Arvedi dice addio a Trieste

TRIESTE - «Prendo atto delle decisioni delle Istituzioni regionali del Friuli Venezia Giulia e del Comune di Trieste riferite alla chiusura dell'area di produzione 'a caldo' della Ferriera di Servola (Trieste) e confido in proposte di soluzione corrette, che tengano conto della situazione reale e dei posti di lavoro».
Così in una nota diffusa questa mattina, 5 settembre, Giovanni Arvedi, fondatore e presidente dell'omonimo gruppo siderurgico con base a Cremona, che quattro anni fa ha rilevato lo stabilimento triestino dà il suo addio alla città.
«La vicenda Servola - prosegue il presidente di Siderurgica Triestina - purtroppo, è stata per me un'esperienza amara, unica e molto sofferta, mai vissuta prima in sessant'anni di lavoro nel nostro Paese».

«Primo ed unico caso in Italia - ricorda Arvedi nella - abbiamo totalmente risanato un'area dichiarata SIN (sito inquinato di interesse nazionale) e, grazie ai nostri significativi investimenti per l'adeguamento e l'ammodernamento tecnico e strutturale degli impianti previsti dall'Accordo di Programma, oggi la Ferriera produce rispettando tutti i valori e parametri fissati dall'AIA, come recentemente riconosciuto con atto formale dalla Regione».

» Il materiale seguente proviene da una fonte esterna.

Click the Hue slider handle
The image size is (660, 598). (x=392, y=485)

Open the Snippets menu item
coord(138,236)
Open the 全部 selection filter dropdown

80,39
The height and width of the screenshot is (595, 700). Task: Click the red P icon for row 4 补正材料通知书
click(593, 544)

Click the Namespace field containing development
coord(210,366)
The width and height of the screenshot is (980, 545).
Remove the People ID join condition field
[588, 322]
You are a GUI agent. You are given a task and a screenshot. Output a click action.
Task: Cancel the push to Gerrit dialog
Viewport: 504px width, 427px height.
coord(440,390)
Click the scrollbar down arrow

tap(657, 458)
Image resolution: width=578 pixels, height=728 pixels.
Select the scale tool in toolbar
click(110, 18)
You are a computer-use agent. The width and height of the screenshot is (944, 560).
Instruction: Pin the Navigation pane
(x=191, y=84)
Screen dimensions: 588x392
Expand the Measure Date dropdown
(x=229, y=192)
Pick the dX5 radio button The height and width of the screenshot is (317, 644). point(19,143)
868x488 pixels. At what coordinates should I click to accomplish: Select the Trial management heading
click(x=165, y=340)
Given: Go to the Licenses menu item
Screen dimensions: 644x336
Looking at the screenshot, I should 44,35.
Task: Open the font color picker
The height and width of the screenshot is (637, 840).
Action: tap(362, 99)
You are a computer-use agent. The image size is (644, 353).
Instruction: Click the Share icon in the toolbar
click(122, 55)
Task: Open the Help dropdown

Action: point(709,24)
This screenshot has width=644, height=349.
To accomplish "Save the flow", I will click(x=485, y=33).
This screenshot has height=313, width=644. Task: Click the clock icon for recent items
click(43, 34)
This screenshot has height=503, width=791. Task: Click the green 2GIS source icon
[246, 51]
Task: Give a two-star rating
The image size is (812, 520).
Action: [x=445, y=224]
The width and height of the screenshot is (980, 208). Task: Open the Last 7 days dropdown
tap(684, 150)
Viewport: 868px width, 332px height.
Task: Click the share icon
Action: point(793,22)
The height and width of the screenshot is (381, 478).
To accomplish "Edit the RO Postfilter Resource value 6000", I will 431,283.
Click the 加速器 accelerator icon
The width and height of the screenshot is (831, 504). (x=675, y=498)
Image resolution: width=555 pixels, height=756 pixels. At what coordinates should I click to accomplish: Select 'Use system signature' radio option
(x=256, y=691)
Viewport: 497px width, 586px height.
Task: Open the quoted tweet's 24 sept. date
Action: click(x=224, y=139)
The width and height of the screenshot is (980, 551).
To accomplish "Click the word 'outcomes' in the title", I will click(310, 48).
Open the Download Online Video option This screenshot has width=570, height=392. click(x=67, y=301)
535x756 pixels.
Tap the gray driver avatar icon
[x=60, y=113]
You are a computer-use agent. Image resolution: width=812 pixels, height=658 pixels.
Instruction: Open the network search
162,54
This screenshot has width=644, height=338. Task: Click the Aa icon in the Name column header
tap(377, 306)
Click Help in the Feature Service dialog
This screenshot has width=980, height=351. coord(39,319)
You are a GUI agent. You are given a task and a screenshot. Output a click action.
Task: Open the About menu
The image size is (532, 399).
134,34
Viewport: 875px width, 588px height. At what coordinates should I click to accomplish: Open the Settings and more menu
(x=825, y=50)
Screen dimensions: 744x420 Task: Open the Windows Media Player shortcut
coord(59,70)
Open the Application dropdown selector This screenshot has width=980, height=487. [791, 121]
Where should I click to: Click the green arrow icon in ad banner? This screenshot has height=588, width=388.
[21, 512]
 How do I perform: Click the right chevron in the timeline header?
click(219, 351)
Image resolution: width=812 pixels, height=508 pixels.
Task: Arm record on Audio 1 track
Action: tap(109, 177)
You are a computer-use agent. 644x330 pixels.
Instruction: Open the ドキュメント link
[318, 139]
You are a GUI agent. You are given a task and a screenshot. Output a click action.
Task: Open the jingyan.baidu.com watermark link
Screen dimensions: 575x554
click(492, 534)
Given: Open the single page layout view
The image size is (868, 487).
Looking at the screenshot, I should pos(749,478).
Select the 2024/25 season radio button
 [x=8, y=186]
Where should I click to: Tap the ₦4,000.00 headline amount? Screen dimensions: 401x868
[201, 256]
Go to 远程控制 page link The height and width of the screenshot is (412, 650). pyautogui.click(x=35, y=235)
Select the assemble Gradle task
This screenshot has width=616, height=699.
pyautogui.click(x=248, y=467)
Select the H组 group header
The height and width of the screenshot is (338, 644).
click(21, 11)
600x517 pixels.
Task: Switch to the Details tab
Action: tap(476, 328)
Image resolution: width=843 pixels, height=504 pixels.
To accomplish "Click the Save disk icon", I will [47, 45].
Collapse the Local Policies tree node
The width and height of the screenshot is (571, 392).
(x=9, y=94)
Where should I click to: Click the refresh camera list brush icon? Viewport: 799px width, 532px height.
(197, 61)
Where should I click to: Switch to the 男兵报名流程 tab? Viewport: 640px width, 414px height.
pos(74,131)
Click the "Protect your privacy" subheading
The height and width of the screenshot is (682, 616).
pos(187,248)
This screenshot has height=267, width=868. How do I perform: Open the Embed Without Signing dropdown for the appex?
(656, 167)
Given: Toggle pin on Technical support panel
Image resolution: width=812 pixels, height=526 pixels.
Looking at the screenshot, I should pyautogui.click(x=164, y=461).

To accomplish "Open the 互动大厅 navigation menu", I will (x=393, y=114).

In una lettera a pagamento pubblicata oggi sul Piccolo, Arvedi manifesta la volontà di sospendere al più presto la produzione e rivendica quanto fatto in questi quattro anni di polemiche attorno allo stabilimento.
«La produzione dell'area a caldo - scrive nella missiva - dovrà fermarsi nel più breve tempo possibile».
«Rispondo una volta per tutte - aggiunge il presidente - alle annose, scoraggianti, tendenziose, distorte informazioni che sono state diffuse e prendo atto delle decisioni assunte a carico della Ferriera del nostro onesto lavoro a seguito delle volontà espresse dalle Istituzioni».
Arvedi si definisce poi «imprenditore cristiano» e ricorda di essere approdato a Trieste su richiesta del governo, assumendosi l'impegno e il dovere di «ridare vita alla Ferriera».
«Ringrazio tutti coloro che hanno creduto nel nostro impegno e auguro a Servola e a Trieste ogni bene».
Sono certo che mio nipote Mario (Caldonazzo, vicepresidente di Finarvedi), chiuderà questa triste vicenda nel segno dell'onestà, correttezza e professionalità».
Secondo l'allarme lanciato in questi giorni dai sindacati, nel caso l'area a caldo della Ferriera venisse riconvertita, sarebbero circa 500 i posti di lavoro a rischio.